- [EXERCISE REQUIREMENTS]
Reproduce the lines below exactly as they appear, leaving out the pictures.

----------------------------------------

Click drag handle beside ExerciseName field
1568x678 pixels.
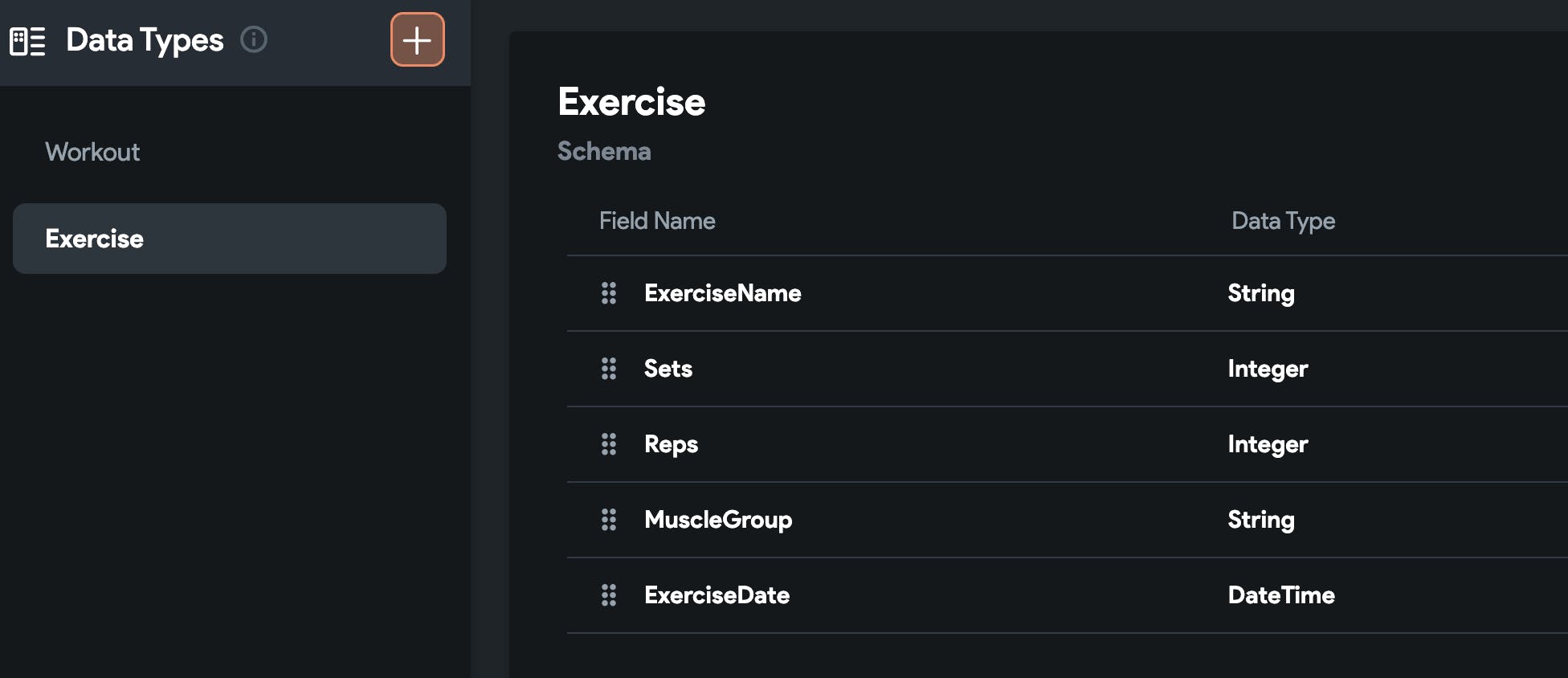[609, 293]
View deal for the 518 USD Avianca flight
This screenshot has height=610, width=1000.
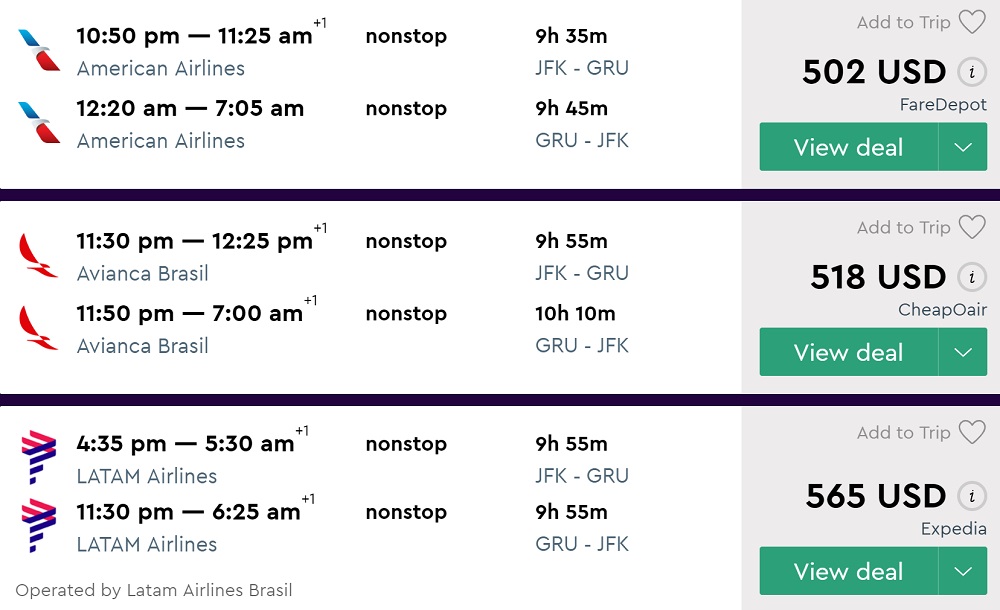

----------------------------------------

- [COMPLETED EXERCISE]
Click drag handle beside ExerciseName field
1568x678 pixels.
[609, 293]
View deal for the 518 USD Avianca flight
This screenshot has height=610, width=1000.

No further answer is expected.